I am not making a John Major-esque plea for the good old days when matron ruled the ward and park keepers dispensed a clip round the ear to keep crime down. But there are real opportunities with a new, more relational approach to public services to ensure that public money has the greatest possible impact. Furthermore a defence of public services must be able to demonstrate what is distinctive about their ethos – surely it must include the quality of the relationship between the provider and the citizen and the way in which those services see people as far more than a passive consumer of services. What should this imply about a new approach?

Firstly, Labour policy on public services should not just be about how we distribute public money, but also about how we redistribute power and control to staff and users.

Secondly, a modern view of people who work in our public services should support them not just to deliver, but also value and develop their ability to empathise, communicate, innovate and mobilise.

Thirdly, targets, if they exist at all, should promote this approach. I tried to do this as home secretary so I know that when this government justifies unprecedented cuts in policing by arguing that they’re cutting ‘swathes’ of central targets to free up police officers, they’re lying. I removed all but one target: to boost confidence that the police were tackling the priorities that mattered to local people. In other words, their success was determined by how much they knew what mattered to people, tackled it alongside local communities and told people about it.

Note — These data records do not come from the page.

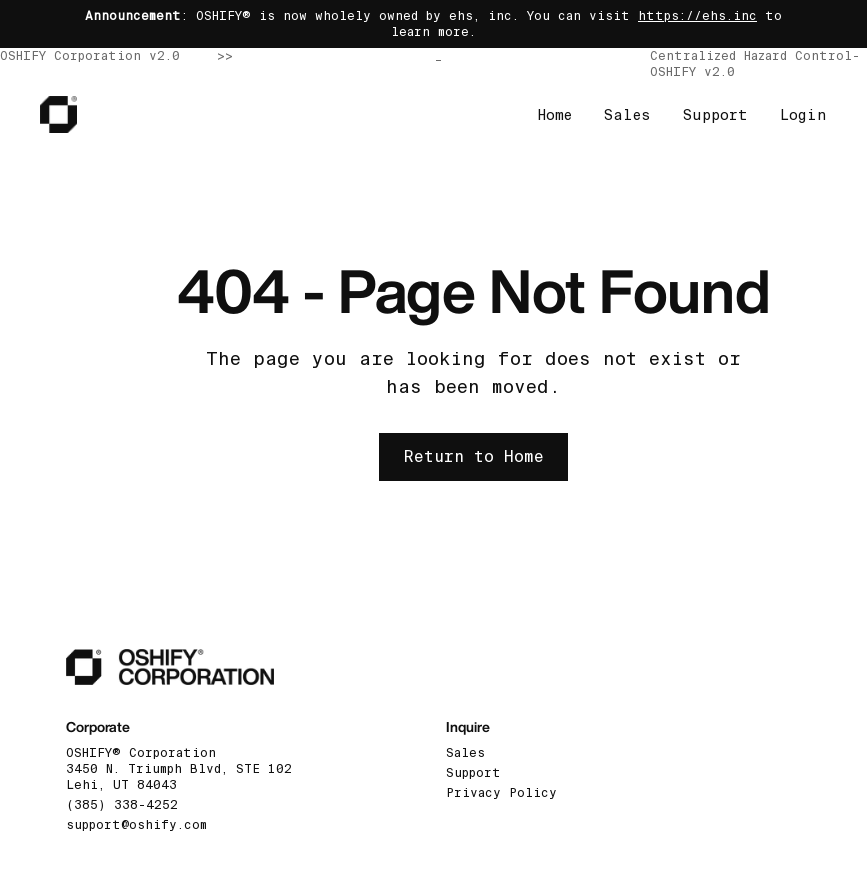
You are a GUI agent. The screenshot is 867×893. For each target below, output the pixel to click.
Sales (627, 115)
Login (803, 115)
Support (715, 115)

Fourthly – in a time of austerity, the way to protect public services is not to retreat into departmental and sector bunkers. It is to innovate, to find new partners and to pool resources. Let’s consider the example of family intervention projects. This approach to working with troubled families was first developed by Action for Children in Dundee and then expanded through government investment, local authority coordination and new types of public sector workers.

This is not about spending more – these families are on the caseload of almost every public sector body in the area already. The key to the projects is the person who works to unpick all the problems the family is facing, to build a plan of action with them and then to make sure they do it. And it works. In the nearly 11,000 families receiving this support since 2007 (and this may be an underestimate), there is less abuse and stronger parenting; less crime and anti-social behaviour; fewer people with health problems including mental health and addiction; a reduction in those with education problems like truancy and bad behaviour or adults with no work or training.

These are just some of the ideas we could incorporate in a new, relational approach to the state and public services.  Now we just need a livelier name for these reforms and principles – how about the real big society?

This chapter is taken from the Fabian Society’s latest report Remaking the State: How should Labour govern?